# How much does a Lyft driver keep on a minimum fare ride?



## Muki (Oct 15, 2015)

Subject line says it all.


----------



## macchiato (Sep 29, 2015)

A min fare trip. This one had a tip though.









So -$2 = $3.20.

Edit: this is a min fare in LA. Your mileage may vary.


----------



## andaas (May 19, 2015)

Depends on your market, but as macchiato posted, the typical markets with a $4 minimum fare, drivers keep $3.20. (Drivers on 25% commission schedule would keep $3.00).


----------



## Muki (Oct 15, 2015)

So Lyft drivers keep more of their minimum fare than Uber drivers, generally?


----------



## andaas (May 19, 2015)

I would think so, Uber keeps nearly 50% on minimum fares in most markets.


----------



## macchiato (Sep 29, 2015)

If you do the power driver bonus, you keep all of it.


----------



## ClevelandUberRider (Nov 28, 2015)

On the driver's side, in regard to each trip, while some of our costs are variable in nature, incurred either on a per-mile basis (fuel, wear and tear, etc.) or on a per-minute basis (our time etc.), some of our costs are fixed per each trip, no matter the number of miles or minutes within that trip. For example, avg amount of time and distance to PU point, avg amount of time waiting for pax to grace us with their majestic, grand royal arrival, amount and effort of greetings and some chatting (I know many of us, including me, actually enjoy convo and interactions with our pax, but for the purpose of this discussion let's assume that drivers' such efforts should be compensated, just like any other front line workers do), and amount of record keeping that many TNC drivers do (from the minimal of taking a screenshot after a trip, to the most careful driver who uses an actual pen to write down on his actual physical notebook the exact odometer reading at PU point, full address of PU pt, day and time trip started, odometer reading at arrival, full address of arrival, and day and time of arrival, all as a part of paperwork for tax purposes), etc. 

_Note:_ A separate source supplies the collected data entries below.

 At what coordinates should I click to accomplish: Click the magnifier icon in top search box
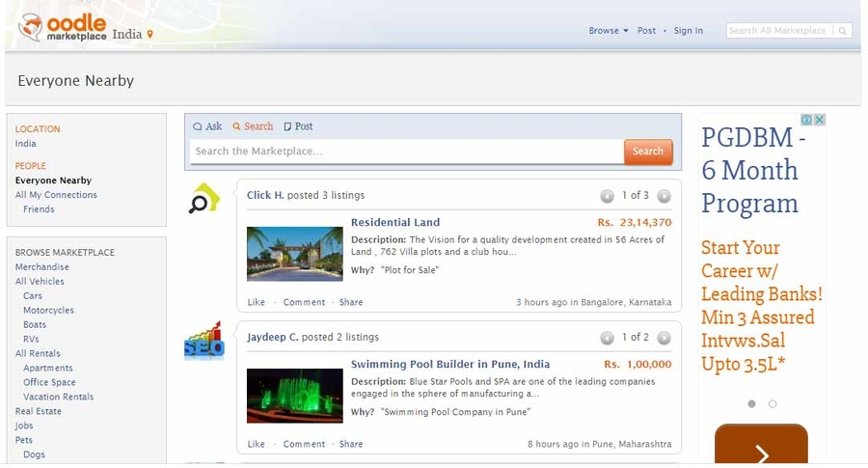(843, 31)
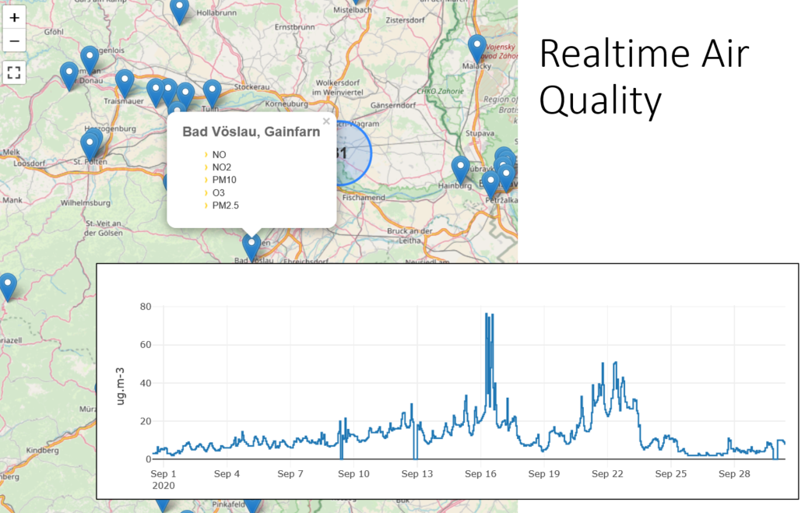The height and width of the screenshot is (513, 812).
Task: Close the Bad Vöslau popup
Action: pyautogui.click(x=326, y=121)
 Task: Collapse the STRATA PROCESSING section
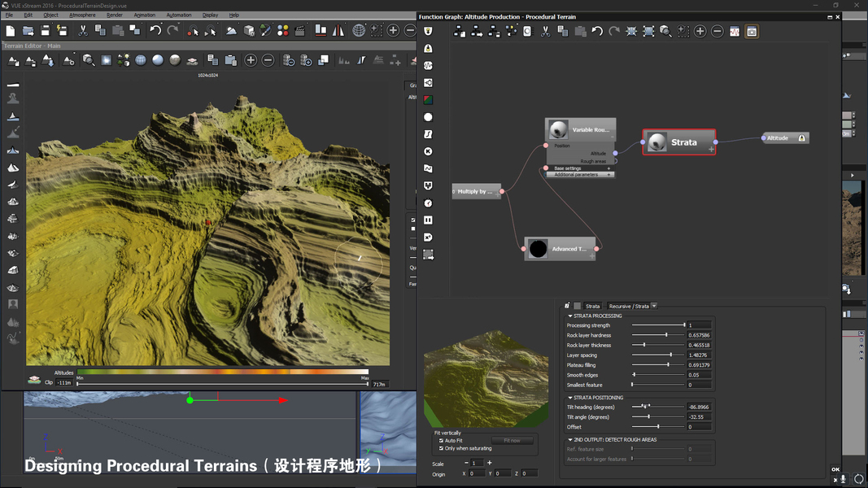(570, 316)
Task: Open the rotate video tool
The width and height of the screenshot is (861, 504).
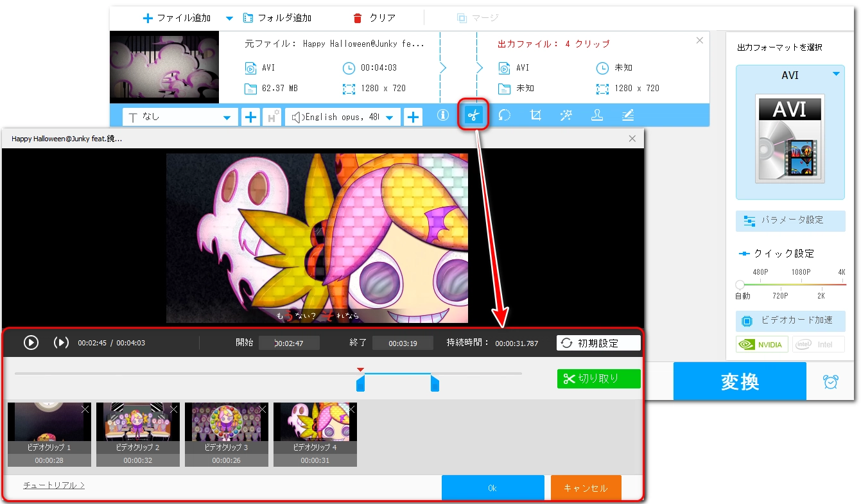Action: (x=504, y=116)
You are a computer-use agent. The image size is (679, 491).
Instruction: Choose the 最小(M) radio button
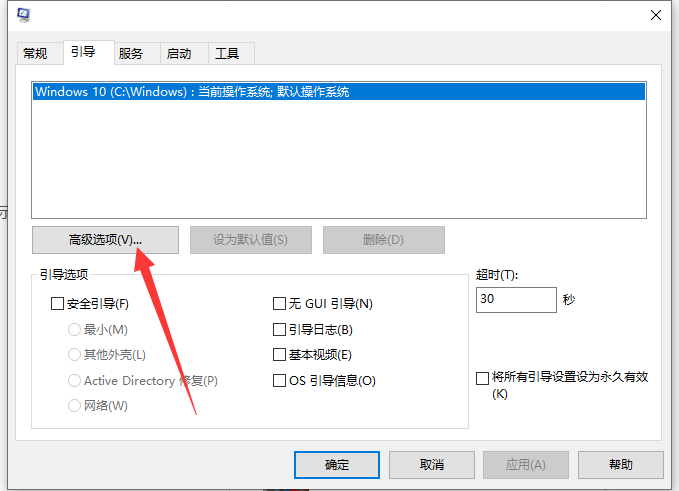point(74,329)

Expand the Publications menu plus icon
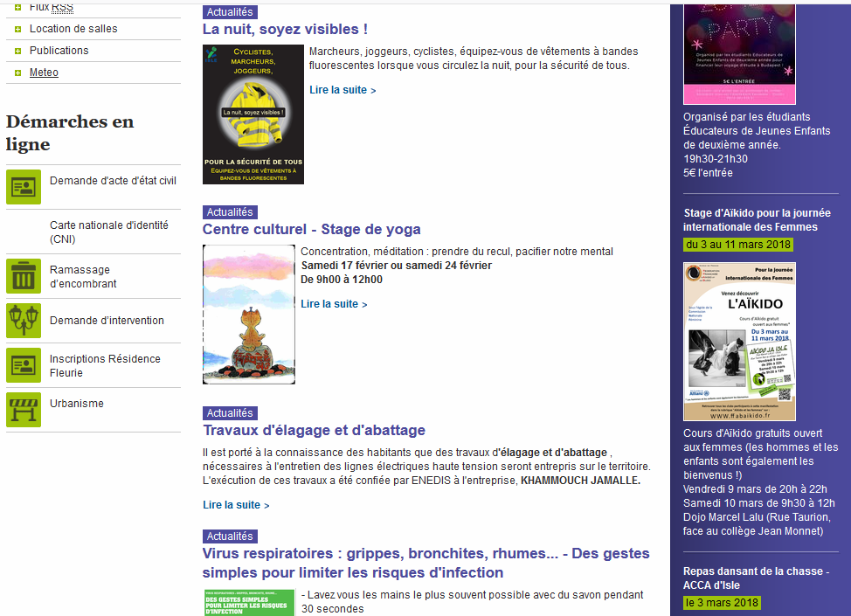(17, 51)
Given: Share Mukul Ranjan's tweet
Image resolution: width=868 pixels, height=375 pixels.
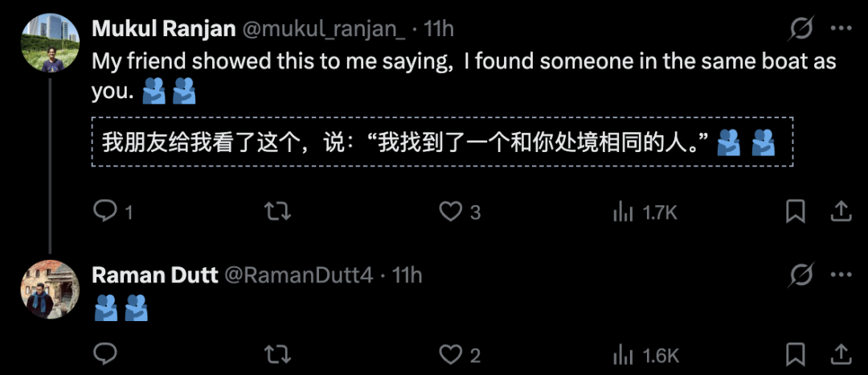Looking at the screenshot, I should (840, 212).
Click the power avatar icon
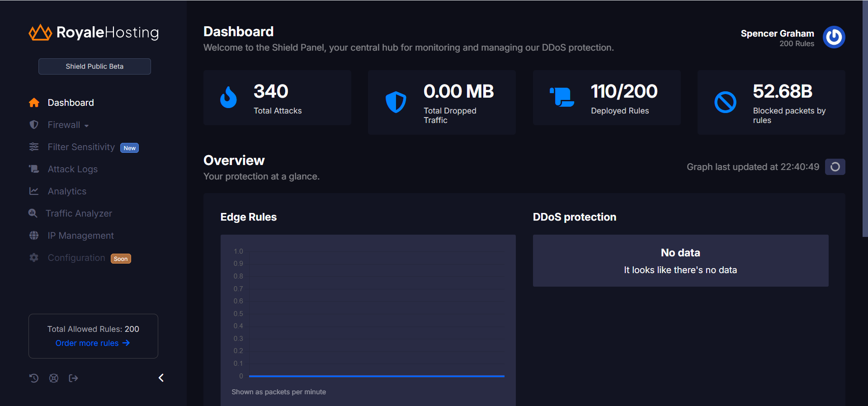Image resolution: width=868 pixels, height=406 pixels. point(834,37)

In the commercial airline industry, as per each trip, there are variable costs per mile (fuel is a big one), and there are fixed costs (baggage handling, airport ground staffing, airport head tax, etc). When the LCCs (low cost carriers) first arrived, they concentrated all their firepower on the short-haul market, eschewing the long haul segments of the market at first. They first started by invading the (regional) commuter segment of the market (people flying to work, think New England to NYC). Once they owned that market, they moved slowly to longer and longer flights. Because when they first started, the LCCs saw that the inefficiencies found in the legacy airlines are much bigger in the fixed cost area. Since fixed costs disadvantage for the traditional airlines diminishes the longer a trip (because they get to spread that fixed cost disadvantage over more miles), the legacy airlines' short-haul ticket (fare) prices present much bigger rooom/margin for LCC to compete against. LCCs' profitability drops as their avg length of trip increases, because there is less fat in the old airlines' fare price to cut. Especially in Europe, many LCCs fly out of smaller, underused airports, avoiding the congestion and huge inefficiency of the largest airports (airports recoup some of their costs, therefore inefficiencies, from taxing the pax).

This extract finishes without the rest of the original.